Rossetti pulled Lizzie onto his lap and loosened the velvet curtains of the alcove so that they were hidden from view.
He was in his element, his sudden celebrity a more powerful intoxicant than the fine champagne, though he'd drunk plenty of that as well. He thought of all the hours spent in his studio, choosing just the right paints, working and reworking his figures; the labor so draining that it sometimes felt like a bloodletting, as if the paint came not from a pot but from his open veins. And the other moments, when he sketched Lizzie as if he had been born to do nothing else, each drawing engendering the next; the desperate need to capture every telling glance, his hand racing across the page for hours until he fell back, spent. The exhaustion and the exhilaration had all culminated in this, his moment of victory.
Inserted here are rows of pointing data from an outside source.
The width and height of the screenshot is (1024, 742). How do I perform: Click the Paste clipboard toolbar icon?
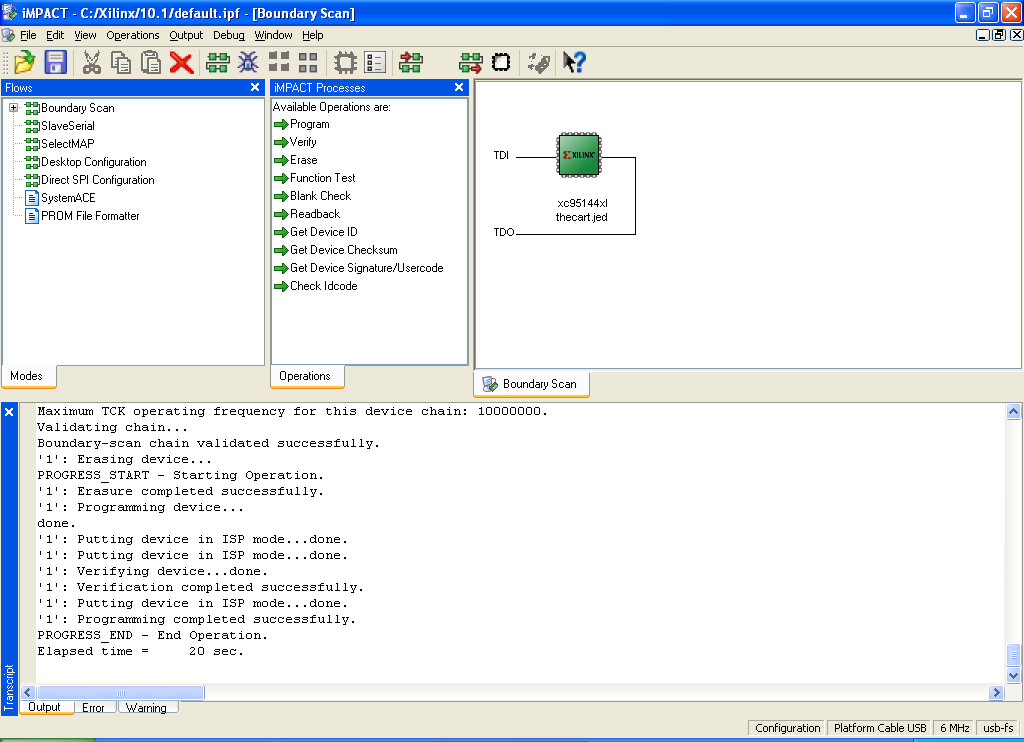pyautogui.click(x=151, y=63)
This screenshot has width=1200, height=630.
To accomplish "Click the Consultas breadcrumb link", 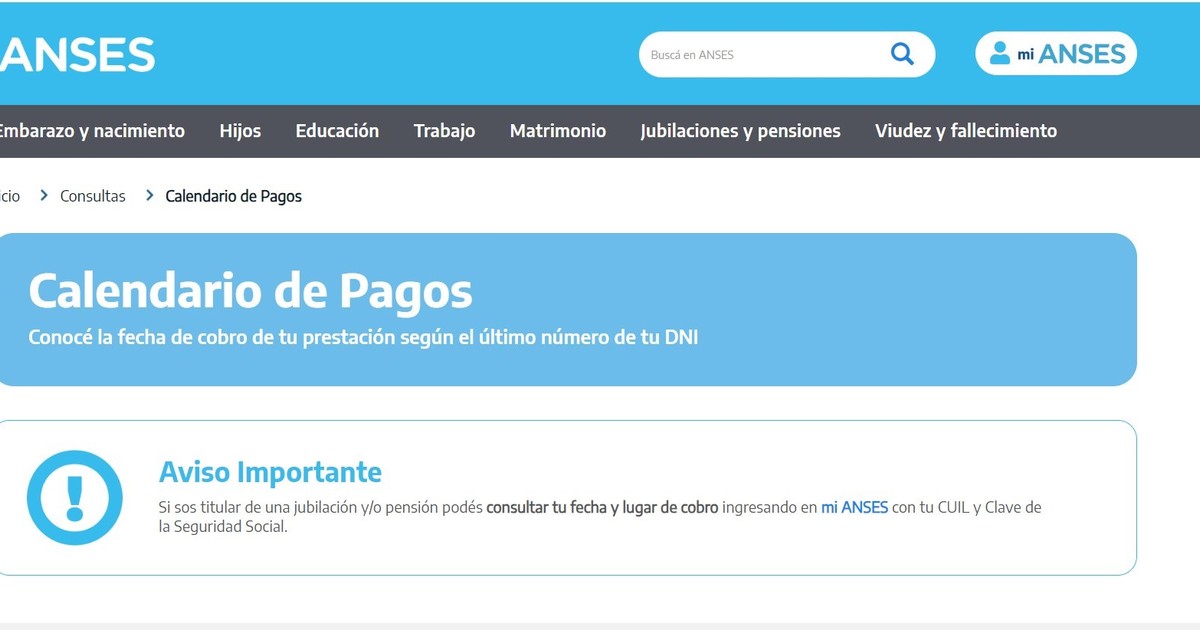I will (x=93, y=196).
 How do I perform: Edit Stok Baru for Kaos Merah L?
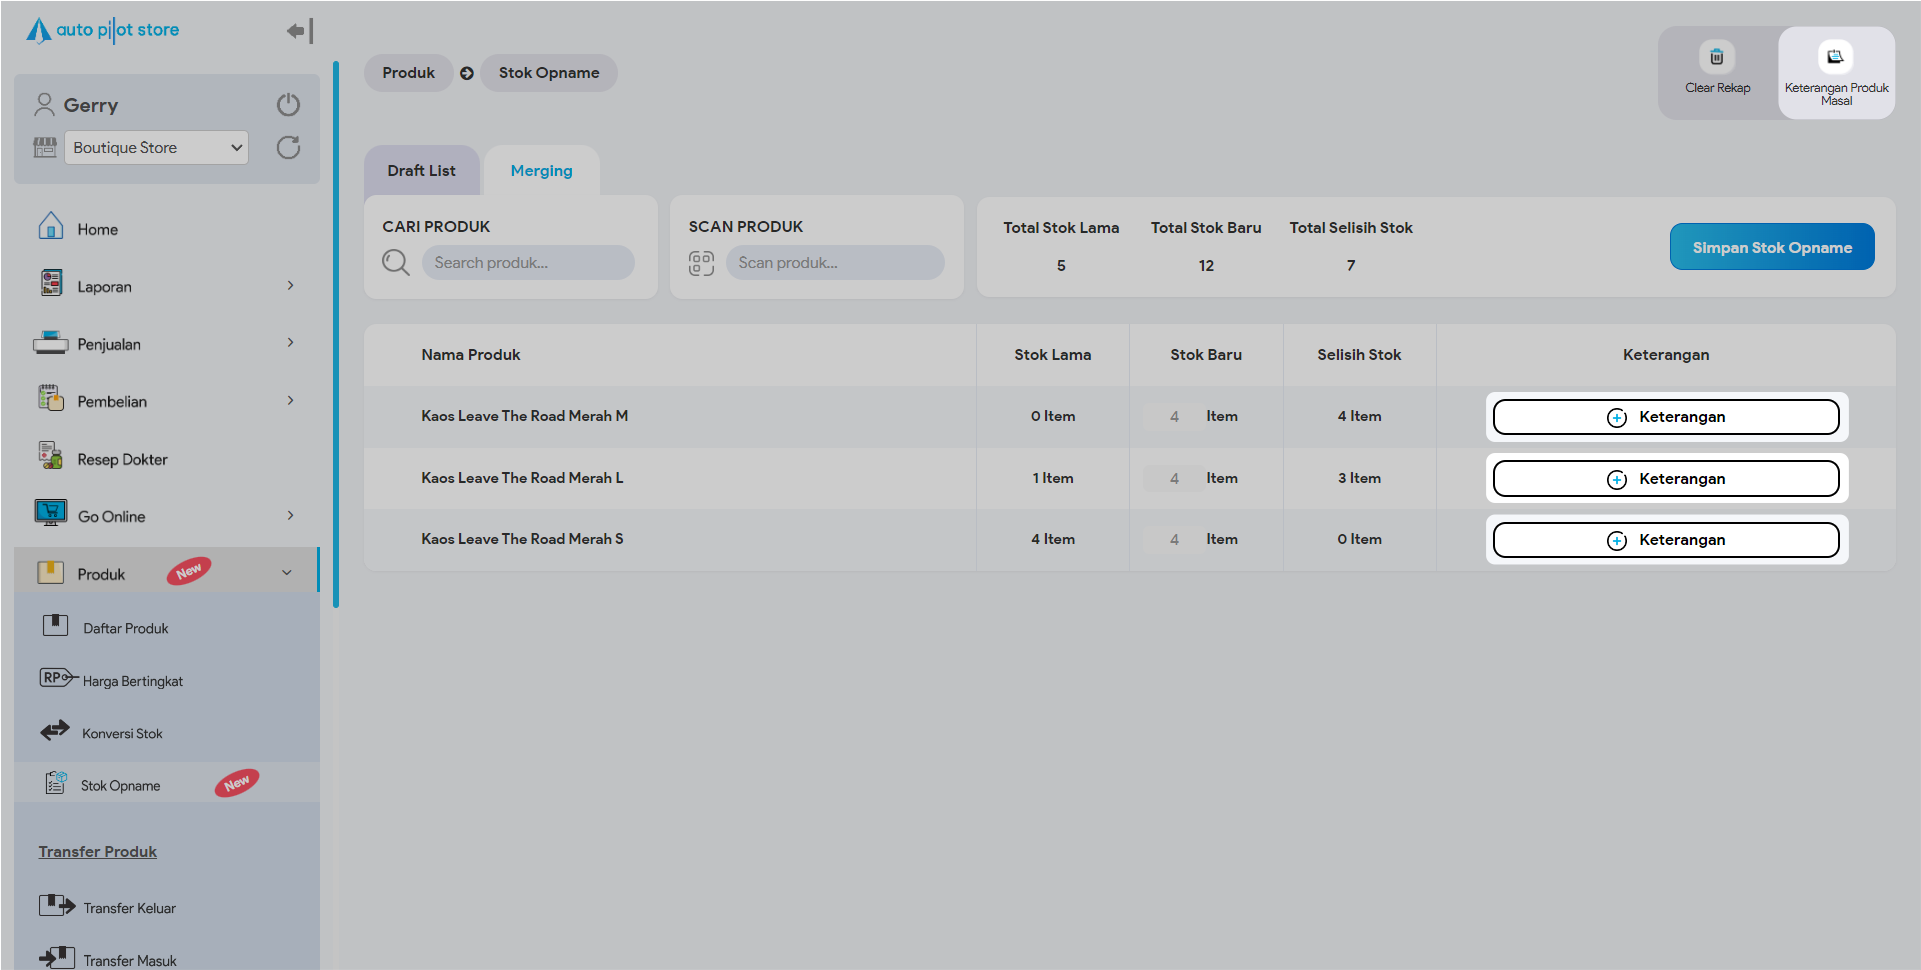click(x=1174, y=479)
He felt as rich men must feel—the reckless abandon of a heavy purse. Tonight London was his, and he saw what he wanted: Lizzie, resplendent in her rich velvet gown, no longer of this age or place. She was Beatrice, as if he had conjured her from Dante's sonnets with a sorcerer's spell. She was a
tableau vivant
staged only for him, poetic verse given the warmth and weight of a body. “You look divine,” he said, running his fingertips over her cheek and down her white neck.
“But who will see me back here, in this alcove?” she laughed.
“Who could look at the paintings when you are in the room? I'm doing the other artists a favor by taking you aside.”
“Promise me,” Lizzie whispered, taking his face in her hands, and feeling her power over him at this moment, “you will paint no one but me.”
“No one but you,” he said, kissing her. “There's no one else worth painting.” He slipped his hands around her waist, and she was instantly pliant, leaning against him and sighing. He wanted to whisper poetry into her hair, but none of Dante's verses felt right. Such carefully constructed lines, love tempered by restraint, felt pale and stilted in the face of his desire for Lizzie at this moment. His lips mute, he kissed her neck and her shoulders, pulling at the sleeve of her dress as he searched for more of her white skin. All of his art seemed to fall away; he would worship her not with verse but with a love so pure that it would transcend all words. Was not love an art in itself? But Lizzie drew back with unexpected force and put a restraining hand on his chest.
“Somebody might see us, Dante! And what will they think?”
“Our friends will think that we are in love, and what should I care what anyone else thinks?” he said, renewing his efforts.
“Are we in love?”
“Yes, of course we are, you silly girl. If this isn't love, what is?” Rossetti stopped trying to kiss her for a moment, and looked at her with tenderness and amusement.
Lizzie smiled, but she kept a hand firmly between them. “You may not care what people think, but I
must
care. Already people are talking. I can't be seen back here, alone with you. Unless, of course, there was some reason . . .” She let the suggestion hang in the air.
Rossetti released her and sat back. Thoughts of marriage, and its attendant concerns—houses to be let, visits to be made, the cries of babies outside the studio door—were so far from his mind that it took him a moment to catch her meaning. “Lizzie,” he murmured, but no further words came to his lips, and his brow furrowed. Had he not, just a moment before, thought his love for her a thing more perfect and pure than Dante's sonnets to Beatrice? And yet . . . the practical concerns of marriage and family seemed to have little to do with such a love. That day in St. Saviour's he had nearly proposed, but something had held him back. He wanted to savor what they had, and was in no rush to change it. He desired the Lizzie who walked among other women like a goddess, who fed upon nothing more than love and poetry, and demanded nothing more, or less, than worship.